Nie chciałbym abyście odebrali to jako złośliwość, ale jak typowi Polacy sprowadziliście dyskusję do cen mięsa

To nasza narodowa tradycja.
A zupełnie bez echa w narodzie przeszło, że luksusem stały się przetwory owocowe, sery i ryby. Za chwilę luksusem będą warzywa, Biedronka już sprzedaje pompowaną marchewkę.
Mięso nigdzie na świecie tanie nie jest. Ale porządne. My mamy na rynku zalew taniochy, bo w kółko chcemy jak najwięcej tej świniny.
//edit
Ta sycylijska szynka kosztowała jakoś 150 zł za kg. To nie była miejscowość turystyczna.
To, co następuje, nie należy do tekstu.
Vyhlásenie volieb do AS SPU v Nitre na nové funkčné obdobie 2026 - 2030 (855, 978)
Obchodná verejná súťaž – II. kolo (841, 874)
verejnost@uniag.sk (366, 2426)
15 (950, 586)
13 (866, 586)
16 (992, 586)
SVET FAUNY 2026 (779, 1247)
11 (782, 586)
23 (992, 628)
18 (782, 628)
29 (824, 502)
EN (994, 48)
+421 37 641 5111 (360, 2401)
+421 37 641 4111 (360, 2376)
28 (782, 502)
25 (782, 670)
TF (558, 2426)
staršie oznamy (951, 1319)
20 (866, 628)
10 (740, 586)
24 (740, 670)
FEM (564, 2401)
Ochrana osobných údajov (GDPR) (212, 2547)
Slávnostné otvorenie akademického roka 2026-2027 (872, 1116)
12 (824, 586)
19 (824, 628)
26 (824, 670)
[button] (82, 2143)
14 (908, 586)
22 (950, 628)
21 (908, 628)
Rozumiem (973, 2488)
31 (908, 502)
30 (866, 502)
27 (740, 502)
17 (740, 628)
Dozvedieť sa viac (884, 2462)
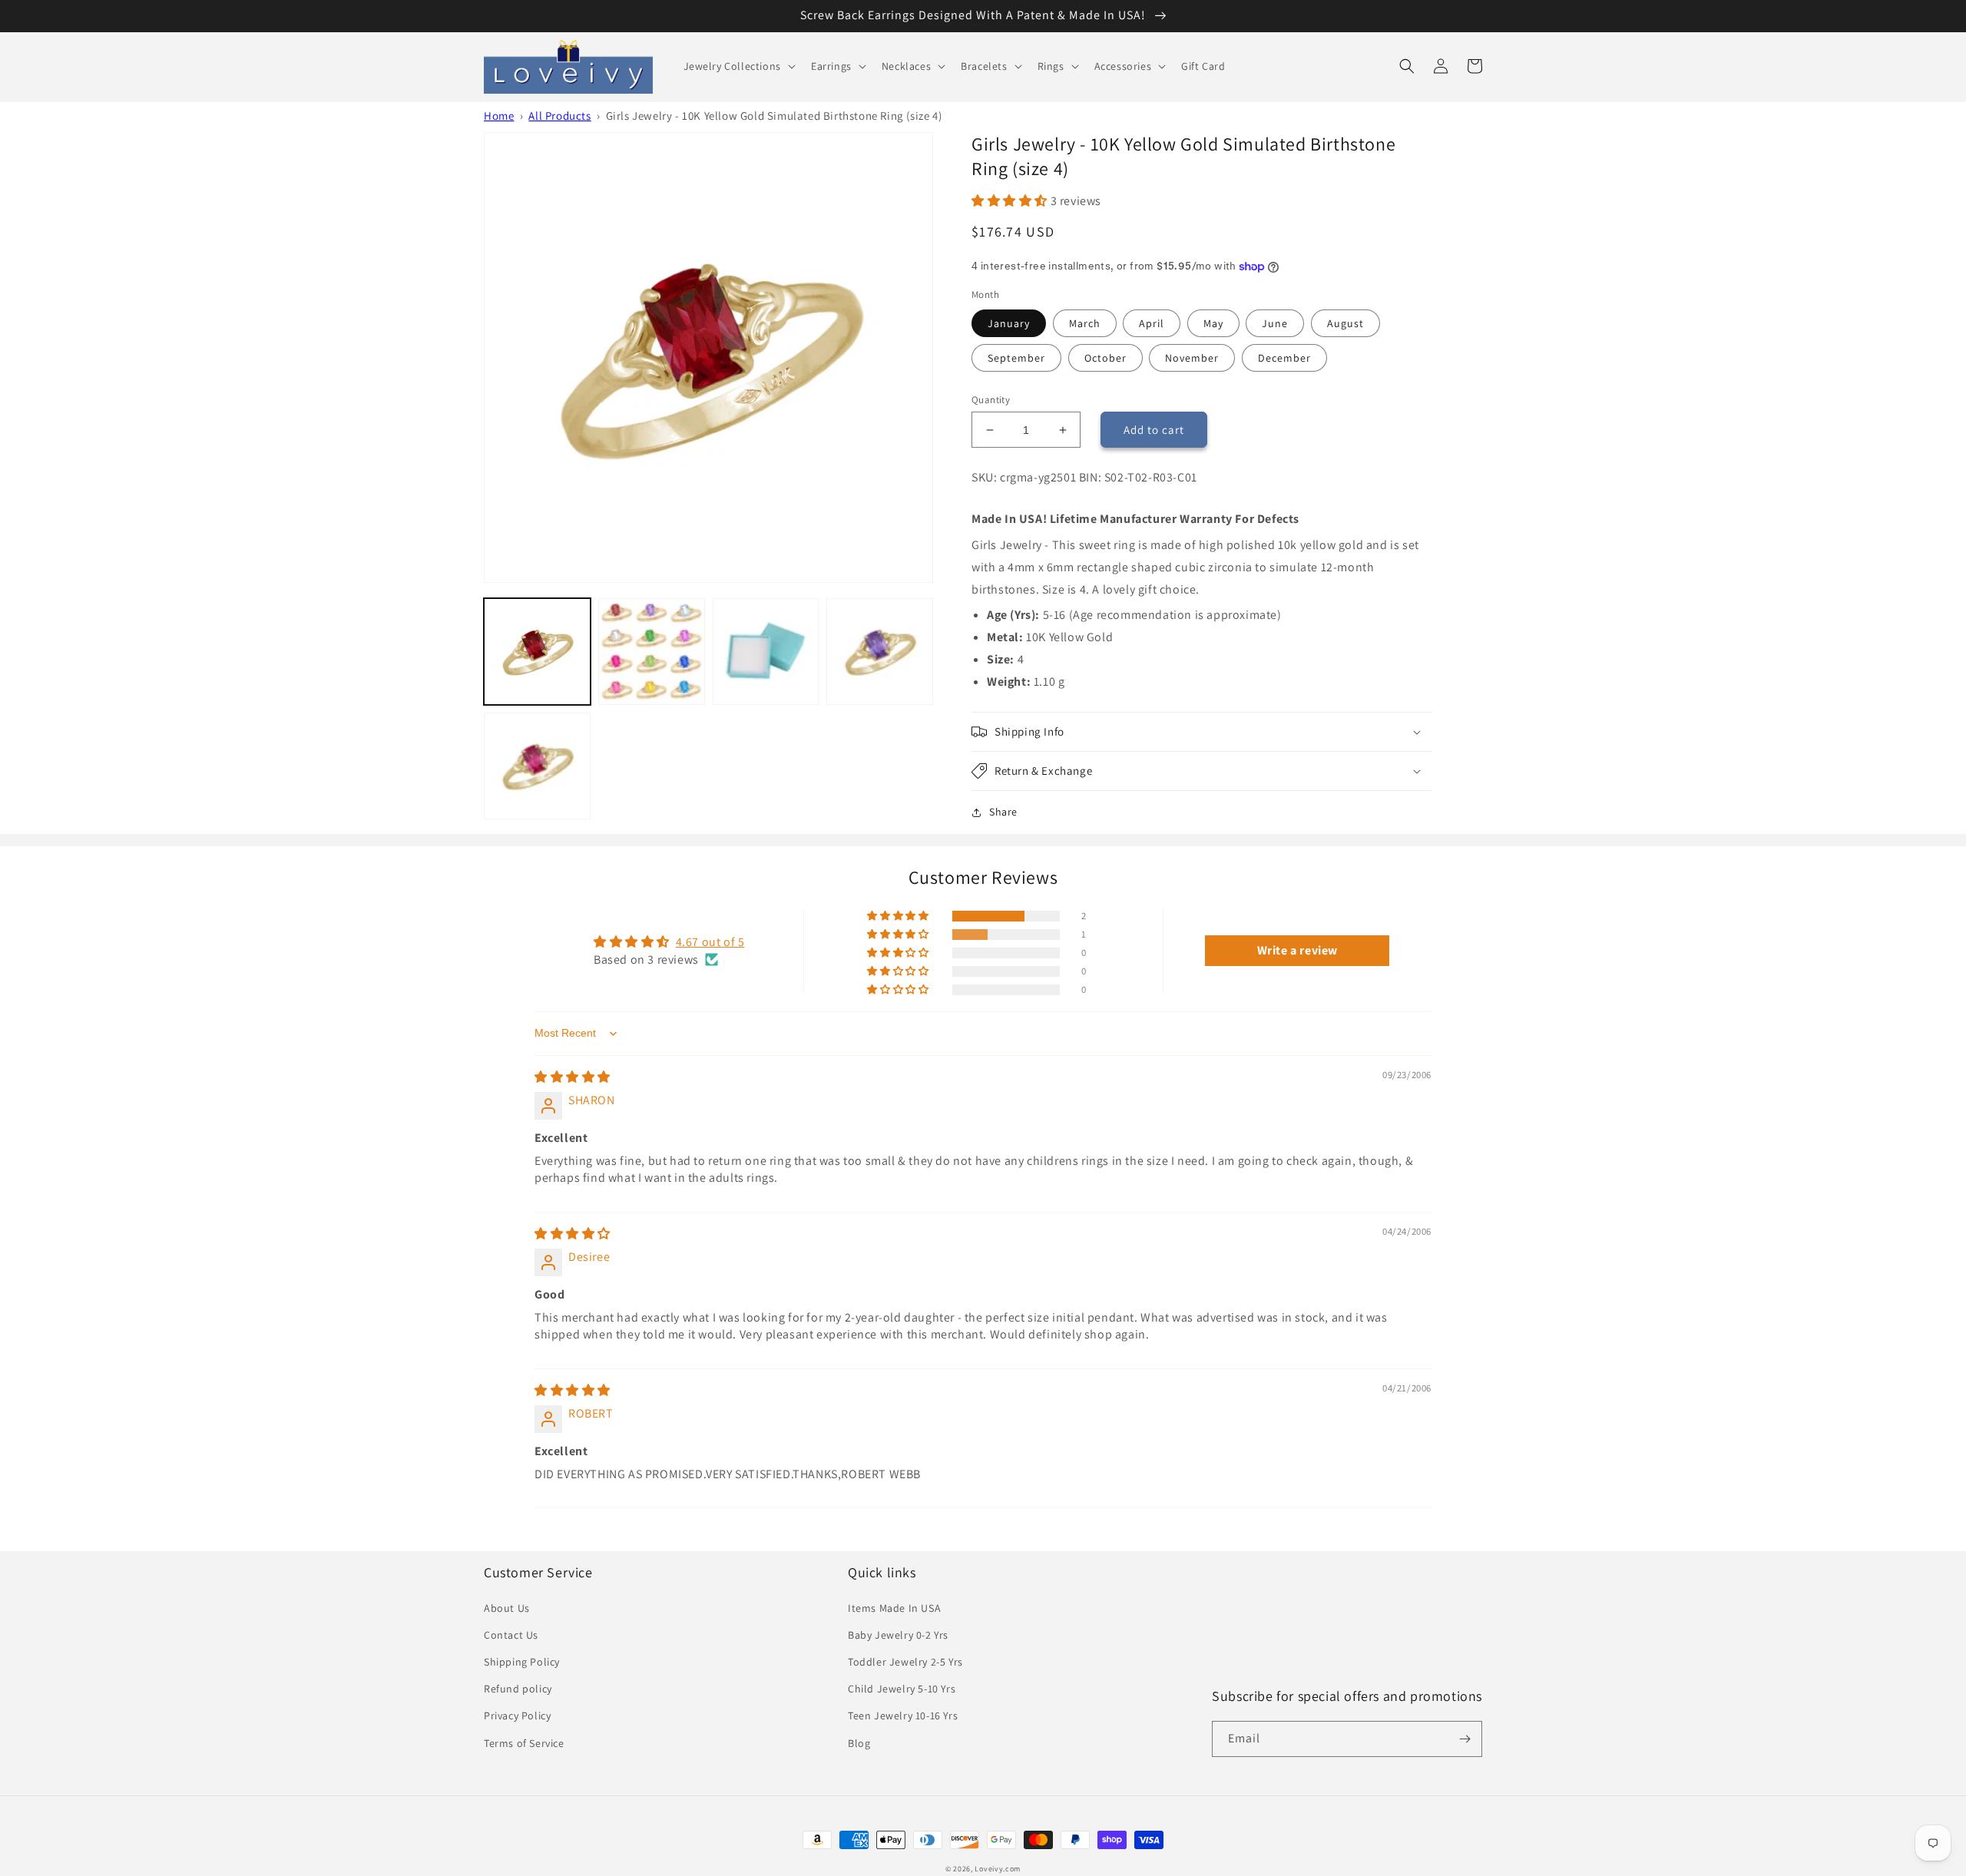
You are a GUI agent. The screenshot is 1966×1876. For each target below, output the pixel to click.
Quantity (990, 399)
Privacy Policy (517, 1715)
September (1016, 358)
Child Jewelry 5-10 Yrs (901, 1689)
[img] (573, 1077)
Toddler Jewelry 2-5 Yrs (905, 1662)
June (1275, 323)
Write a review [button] (1297, 950)
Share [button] (1003, 812)
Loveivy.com (998, 1869)
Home (499, 115)
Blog (859, 1743)
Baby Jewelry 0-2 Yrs (898, 1635)
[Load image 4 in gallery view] (766, 651)
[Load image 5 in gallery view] (879, 651)
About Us (507, 1608)
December (1284, 358)
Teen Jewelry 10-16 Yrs (903, 1715)
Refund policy (518, 1689)
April (1151, 323)
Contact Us (511, 1635)
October (1105, 358)
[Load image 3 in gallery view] (651, 651)
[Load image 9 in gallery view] (537, 766)
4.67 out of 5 (710, 942)
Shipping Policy (522, 1662)
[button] (738, 66)
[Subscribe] (1464, 1739)
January (1009, 323)
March (1084, 323)
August (1345, 323)
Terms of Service (524, 1743)
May (1213, 323)
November (1192, 358)
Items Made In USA (894, 1608)
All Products (559, 115)
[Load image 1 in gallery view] (537, 651)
Oni szynkę jedzą, ale w niedzielę lub cieniutki plasterek na śniadanie. Na co dzień makaron, ryby, warzywa, owoce.
Na Syberii, w bogatych miejscowościach sklepy są zaopatrzone co najmniej jak Piotr i Paweł. Japońska kawa, japońskie makarony, niemieckie prawdziwe masło, suszone owoce z całego świata, żółte sery w potężnych blokach - ale w życiu tam nie widziałem tzw. wędlin. Oni mięso kupują na targu i sami przerabiają, a jedzą głównie zimą. Biały syberyjczyk na śniadanie prędzej zje kubek jagód z cukrem niż wędlinę.